Tom A. Royer and Phillip G. Mulder Published on 01 April 2011
Grasshopper

Grasshoppers are a visible, frustrating pest of rangeland and field crops. 

While we do not typically encounter spectacular, widespread grasshopper outbreaks like those seen in the Great Plains 100 years ago, they occasionally build up in numbers and cause problems over hundreds of thousands of acres of rangeland, pasture and row-crops.

It is a challenge to manage grasshoppers because it is difficult to predict if, and when, they will become a problem.

Often large numbers of grasshopper nymphs hatch in an area, but as time, weather and natural enemies take their toll, they generally fail to develop into a severe problem.

Grasshoppers can damage crops in many states, but are more likely to become a threat in areas that receive less than 30 inches of annual rainfall.

In addition, the timing of rainfall can substantially lower survival of eggs and nymphs in a given area.

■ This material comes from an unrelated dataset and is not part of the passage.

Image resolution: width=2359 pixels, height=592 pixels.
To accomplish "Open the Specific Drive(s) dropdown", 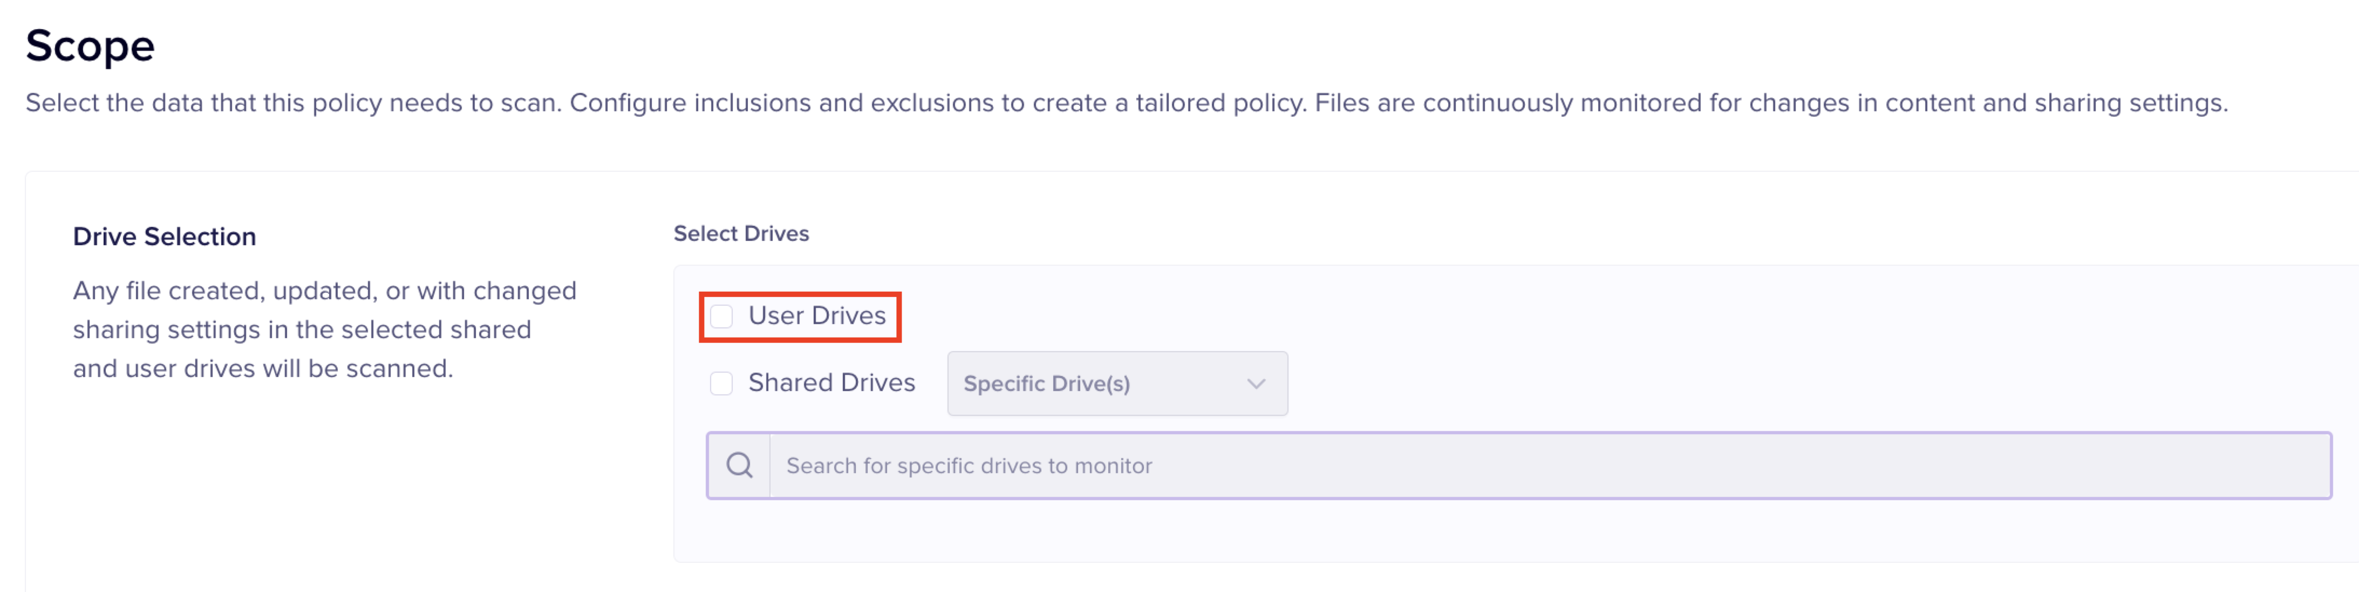I will (x=1116, y=383).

Thus, we sometimes see grasshoppers become a problem in isolated pockets and then subside.

In rangeland and pastures, grasshopper problems develop from a “complex” of species that tend to occur together and build in numbers large enough to cause damage.

The grasshopper life cycle
Grasshoppers produce one generation each year and have three stages: the egg, nymph and adult. The majority of grasshoppers overwinter as eggs, but a few overwinter as immature nymphs.

In late summer and fall, eggs are deposited in the soil in “pods” that contain from eight to 30 eggs. Embryos begin to develop, become “quiescent” through the winter and resume development in spring.

Eggs hatch in the spring, with specific hatching time affected by weather, especially soil temperature. Each species develops at its own rate, so we tend to see a continuous flush of hatching grasshoppers over several months.

Cold winters have little effect on eggs because the pod and surrounding soil provide insulation from extreme cold.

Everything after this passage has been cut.